Article Title



H. Walz, K. Won, B. Kojima, S. O. Henry

Pacific University, Forest Grove OR

Breathing, or mechanical ventilation, enables appropriate gaseous exchange between the external environment and cardiovascular system. Not surprising, physical exercise increases the demand placed upon the respiratory system. The demand may also be increased by any factor compromising gaseous exchange or increasing resistance to air flow, such as wearing a cloth face mask. Nonetheless, facemasks can be an effective strategy for mitigating the transmission of airborne pathogens. As physical exercise has been shown to reduce the risk of serious hospitalization related to COVID-19, it is reasonable to continue exercise regimens during a pandemic, even if wearing a mask.
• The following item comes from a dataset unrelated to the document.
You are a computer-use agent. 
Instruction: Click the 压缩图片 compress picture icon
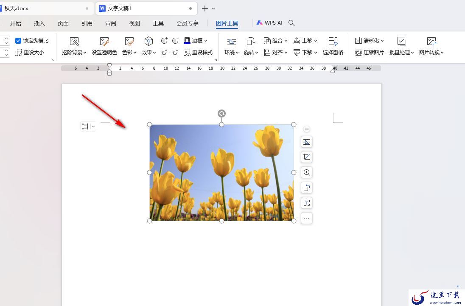click(x=358, y=53)
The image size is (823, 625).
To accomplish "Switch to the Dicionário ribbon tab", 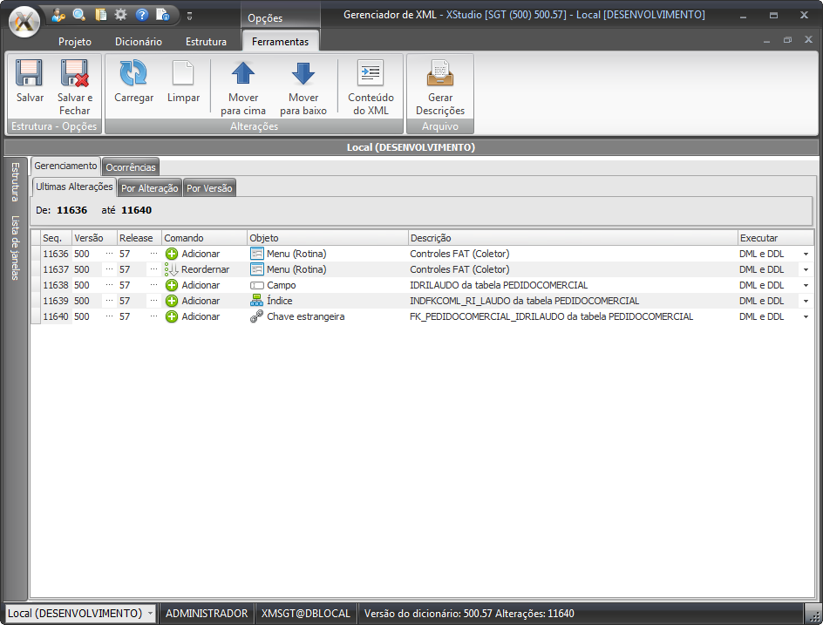I will [x=139, y=42].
Until recently, there has been little research on this topic. PURPOSE: Investigate the physiological effects of wearing a cloth facemask during light-to-moderate physical activity, using heart rate (HR) and rate of perceived exertion (RPE) measures. METHODS: In random and repeated experimental design, 20 healthy adults (13 female, 7 male; age = 20.65 ± 0.67 yrs) completed three paired rounds of a Forestry step test (six trials total) within one week. The step test required participants to step on a box (male step ht = 40 cm, female step ht = 33 cm; cadence = 90 bpm) for 5 min total. Each round consisted of a no-mask control (CONT) and two-layer cloth facemask (MASK) condition, with rest period between trials and HR continuously recorded via wearable electrode-based monitor. Steady-state HR during the last 90 sec of each step test trial was used for analysis. Participants reported RPE via Borg scale immediately after each trial. Paired t-tests compared HR and RPE for CONT and MASK conditions (a = 0.05). Study was Institutional Review Board approved. RESULTS: For the given submaximal workload as established by the step test, steady-state HR for MASK (129.67 ± 22.93 bpm) was higher than CONT (125.27 ± 22.55 bpm) (t19=3.18, p<0.01). Similarly, RPE for MASK (11.13 ± 1.7) was higher than CONT (9.63 ± 1.5) (t19 = 5.47, p<0.01). CONCLUSION: Wearing a facemask during light-to-moderate exercise resulted in elevated HR and RPE, suggesting a higher physiological challenge for the same physical workload. These findings have implications for exercise testing and prescription, depending on mask status.

Supported by Pacific University Research Grant.